There is crime and there are gangs here. Less than where I grew up, 2800 miles to the northeast. Some of it comes from Tijuana. Most does not. It’s safer now on our side of the wall than it has been for decades from a crime perspective. The contrast across the border is clear though. Things are murderous down there right now. They are not here. And in that regard, the physical border matters.
Last night the President addressed Americans in a live address from the Oval Office. He expressed that there was a humanitarian and national security crisis at the southern border. He delivered a list of statistics. And read a list of crimes that “illegal aliens” had committed and then he asked me to”imagine if it was your child, your husband, or your wife whose life was so cruelly shattered and totally broken.”

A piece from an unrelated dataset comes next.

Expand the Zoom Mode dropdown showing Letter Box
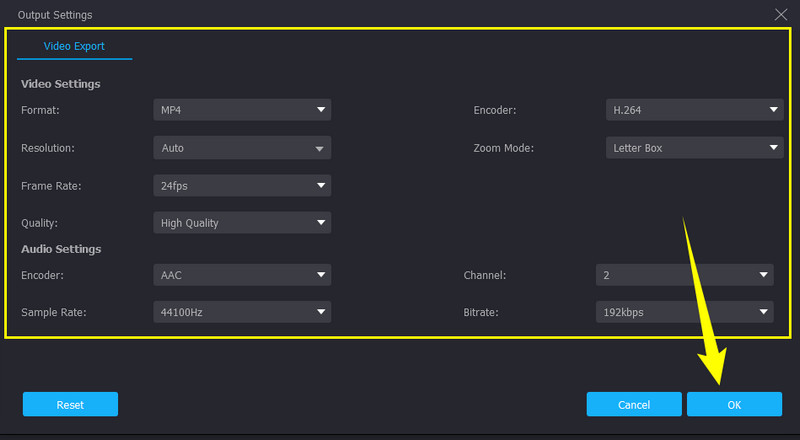800x440 pixels. (x=693, y=148)
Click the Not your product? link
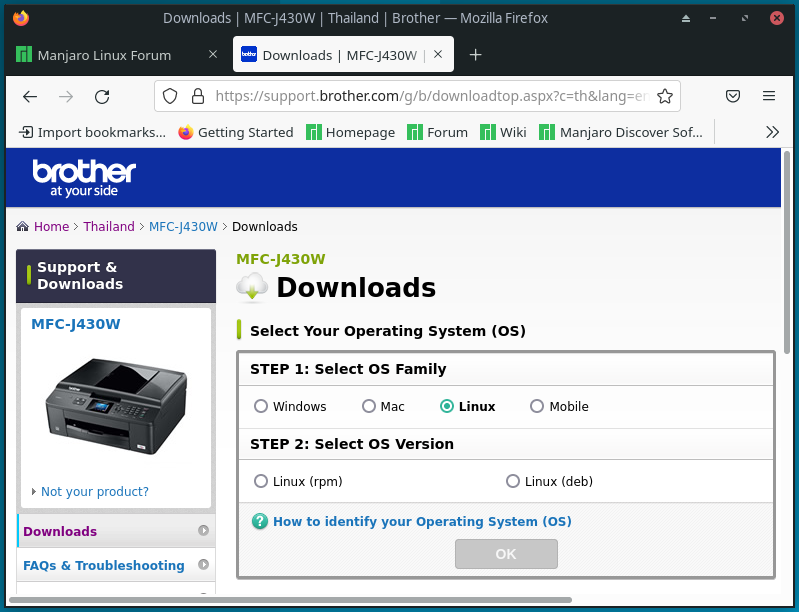 pos(94,491)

There’s volumes to be written about the state of political decay in America. And how two sides are fighting for two outcomes–to build a wall or to not build a wall–that matter far less in the grand scheme of things than the choice to shut down the government or signal to the world that we’re the type of democracy that simply doesn’t work any more. Many others will take that to task. For me, down here on the border, it’s sufficient to say that the crisis isn’t obvious. And that it’s not much different now than it has been for 20 years.

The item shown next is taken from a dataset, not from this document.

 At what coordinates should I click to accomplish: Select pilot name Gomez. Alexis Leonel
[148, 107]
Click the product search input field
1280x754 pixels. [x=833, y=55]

And as for the question of how I would feel if it were my child or my wife so cruelly shattered? It’s not obvious how much more broken my heart would be if whatever happened to them involved someone who was not here in America legally. It’s a bit of an odd question. The type asked by someone unfamiliar to personal hardship and loss. I find no comfort in the horrors committed every day in America being committed only by Americans.
Presently the American government has been partially shut down. And our leaders are reserving prime air time to address America they way it does when we go to war. Or when we take emergency government measures to avoid economic crisis.
And it’s not obvious to me why. And for the reasons stated, it should be.